さらに、『箱男』には、彼の滞在している町を「T市」と表記している。特徴的なのは、以下の描写だ。
東京の盛り場ならいざ知らず、このT市の繁華街では、とても二人の箱男を受入れる余地はない。

以上の考察をもって、箱男の舞台は敦賀市であることの説明を終えたいと思う。ただ、何故敦賀市なのだという疑問は残る。私は、東京などの都市の極限ではなく、浮浪者を持ち始める段階の都市の形を見るために、あえて敦賀市を選んだのではないかと考えている。
posted by w1allen at 23:46| Comment(2) | TrackBack(0) | 安部公房を読みこむ | このブログの読者になる | 更新情報をチェックする
この記事へのコメント
「安部公房文学研究参考文献目録」は手に入れられたのですか? もしそうでしたら、うらやましいですね。もっとも私には眺めて楽しむほかは使いようがありませんが(笑)。
『箱男』敦賀市説は正解に違いありません。というのは公房自身が言っているところがありましたので。全集29巻「歴史に学ぶべからず」(談話記事1991/11)で『箱男』のときは敦賀に行った、とあります。
貴兄の説に触発されてあわてて調べた成果です(笑)。
これからも楽しみにしています。
Posted by hirokd267 at 2005年10月14日 00:35
>>「安部公房文学研究参考文献目録」は手に入れられたのですか? もしそうでしたら、うらやましいですね。もっとも私には眺めて楽しむほかは使いようがありませんが(笑)。

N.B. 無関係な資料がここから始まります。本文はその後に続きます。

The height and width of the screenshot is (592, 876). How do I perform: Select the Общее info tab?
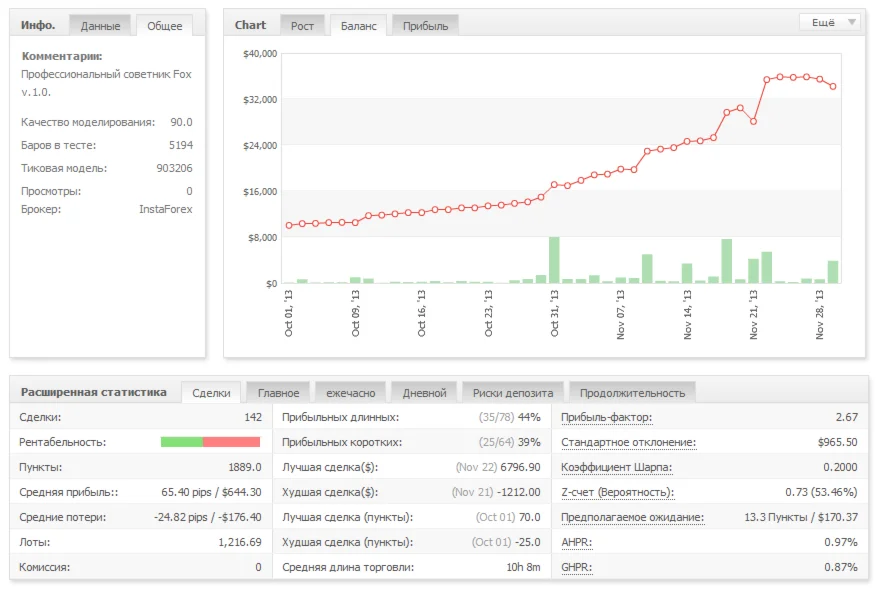pyautogui.click(x=164, y=26)
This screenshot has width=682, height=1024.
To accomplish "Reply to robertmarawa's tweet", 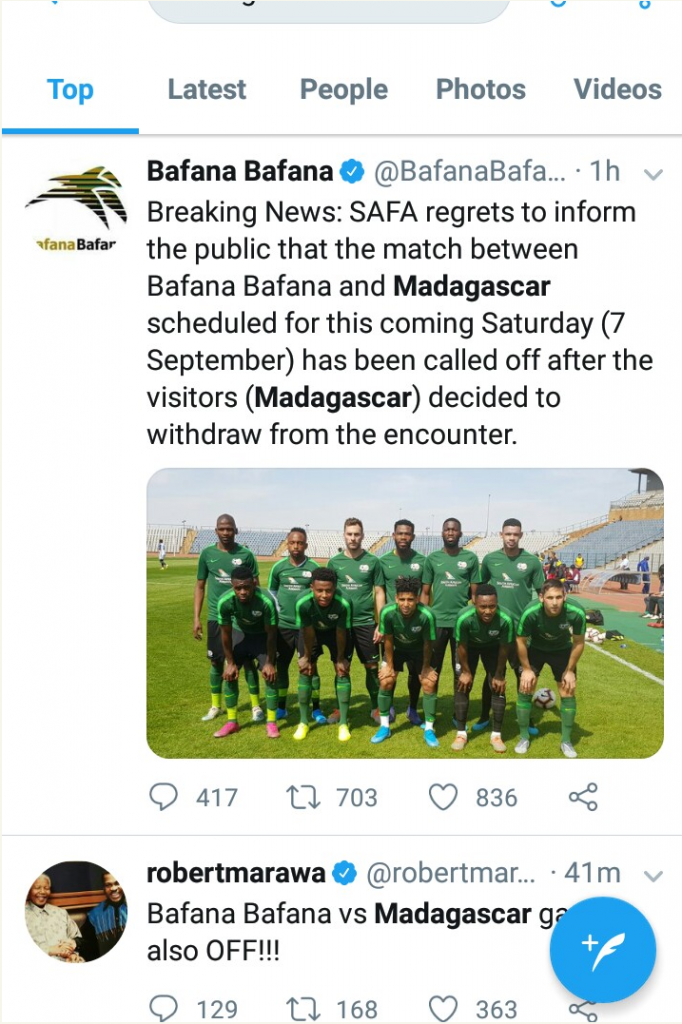I will coord(163,1008).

入手しましたよ。地方新聞に載った小さな新聞記事に関しても、その書誌情報が書かれていますので、文献目録として素晴らしい出来だと思います。安部公房についての学術論文を執筆予定の方には有用な一冊なのかなと思います。

>>『箱男』敦賀市説は正解に違いありません。というのは公房自身が言っているところがありましたので。全集29巻「歴史に学ぶべからず」(談話記事1991/11)で『箱男』のときは敦賀に行った、とあります。

おおっ、書かれてましたね。29巻も持っていたのですが、気づきませんでした。ありがとうございます。

>>これからも楽しみにしています。

ピンターのノーベル文学賞受賞に関しての発言をyahoo!掲示板でされていましたね。これからも、よろしくお願いします。